━━ Input data

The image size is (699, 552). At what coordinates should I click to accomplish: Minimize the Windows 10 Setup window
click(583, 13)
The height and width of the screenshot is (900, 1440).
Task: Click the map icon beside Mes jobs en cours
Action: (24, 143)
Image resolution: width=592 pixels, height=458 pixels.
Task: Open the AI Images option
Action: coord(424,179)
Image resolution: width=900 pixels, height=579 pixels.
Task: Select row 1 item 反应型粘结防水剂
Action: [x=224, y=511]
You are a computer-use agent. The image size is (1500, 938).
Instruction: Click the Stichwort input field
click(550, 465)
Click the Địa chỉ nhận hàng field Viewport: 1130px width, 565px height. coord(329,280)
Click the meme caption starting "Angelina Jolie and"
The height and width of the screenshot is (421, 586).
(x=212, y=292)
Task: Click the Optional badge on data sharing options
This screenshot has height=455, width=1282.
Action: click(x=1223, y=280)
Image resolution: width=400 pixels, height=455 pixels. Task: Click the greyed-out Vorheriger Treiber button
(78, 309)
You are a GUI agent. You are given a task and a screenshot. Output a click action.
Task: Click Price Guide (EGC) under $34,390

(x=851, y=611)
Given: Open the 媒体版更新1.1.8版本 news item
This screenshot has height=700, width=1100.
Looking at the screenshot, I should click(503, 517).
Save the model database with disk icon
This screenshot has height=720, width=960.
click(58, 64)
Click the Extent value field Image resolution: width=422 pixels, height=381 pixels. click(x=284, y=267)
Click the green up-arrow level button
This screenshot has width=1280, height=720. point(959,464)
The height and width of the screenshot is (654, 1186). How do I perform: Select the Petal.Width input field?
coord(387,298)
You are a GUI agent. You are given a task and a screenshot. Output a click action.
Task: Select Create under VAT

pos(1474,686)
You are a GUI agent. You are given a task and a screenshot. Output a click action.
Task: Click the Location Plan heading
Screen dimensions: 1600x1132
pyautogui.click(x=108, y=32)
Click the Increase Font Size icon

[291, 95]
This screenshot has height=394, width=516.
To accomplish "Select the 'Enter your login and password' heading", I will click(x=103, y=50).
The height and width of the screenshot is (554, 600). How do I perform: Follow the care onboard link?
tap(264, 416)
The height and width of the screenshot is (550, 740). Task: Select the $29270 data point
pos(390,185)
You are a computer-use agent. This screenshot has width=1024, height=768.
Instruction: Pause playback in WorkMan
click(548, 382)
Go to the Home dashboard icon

━━━━

## What needs to be done:
This calls for repeating all of the records, character for character.

## Exercise answer:
The image size is (699, 552). At what coordinates should I click to accomplish: Minimize the Windows 10 Setup window
click(583, 13)
The height and width of the screenshot is (900, 1440).
Task: Click the map icon beside Mes jobs en cours
Action: (24, 143)
Image resolution: width=592 pixels, height=458 pixels.
Task: Open the AI Images option
Action: coord(424,179)
Image resolution: width=900 pixels, height=579 pixels.
Task: Select row 1 item 反应型粘结防水剂
Action: [x=224, y=511]
You are a computer-use agent. The image size is (1500, 938).
Instruction: Click the Stichwort input field
click(550, 465)
Click the Địa chỉ nhận hàng field Viewport: 1130px width, 565px height. coord(329,280)
Click the meme caption starting "Angelina Jolie and"
The height and width of the screenshot is (421, 586).
(x=212, y=292)
Task: Click the Optional badge on data sharing options
This screenshot has height=455, width=1282.
Action: click(x=1223, y=280)
Image resolution: width=400 pixels, height=455 pixels. Task: Click the greyed-out Vorheriger Treiber button
(78, 309)
You are a GUI agent. You are given a task and a screenshot. Output a click action.
Task: Click Price Guide (EGC) under $34,390

(x=851, y=611)
Given: Open the 媒体版更新1.1.8版本 news item
This screenshot has height=700, width=1100.
Looking at the screenshot, I should click(503, 517).
Save the model database with disk icon
This screenshot has height=720, width=960.
click(58, 64)
Click the Extent value field Image resolution: width=422 pixels, height=381 pixels. click(x=284, y=267)
Click the green up-arrow level button
This screenshot has width=1280, height=720. point(959,464)
The height and width of the screenshot is (654, 1186). How do I perform: Select the Petal.Width input field?
coord(387,298)
You are a GUI agent. You are given a task and a screenshot. Output a click action.
Task: Select Create under VAT

pos(1474,686)
You are a GUI agent. You are given a task and a screenshot. Output a click action.
Task: Click the Location Plan heading
Screen dimensions: 1600x1132
pyautogui.click(x=108, y=32)
Click the Increase Font Size icon

[291, 95]
This screenshot has height=394, width=516.
To accomplish "Select the 'Enter your login and password' heading", I will click(x=103, y=50).
The height and width of the screenshot is (554, 600). How do I perform: Follow the care onboard link?
tap(264, 416)
The height and width of the screenshot is (550, 740). Task: Select the $29270 data point
pos(390,185)
You are a computer-use agent. This screenshot has width=1024, height=768.
Instruction: Pause playback in WorkMan
click(548, 382)
Go to the Home dashboard icon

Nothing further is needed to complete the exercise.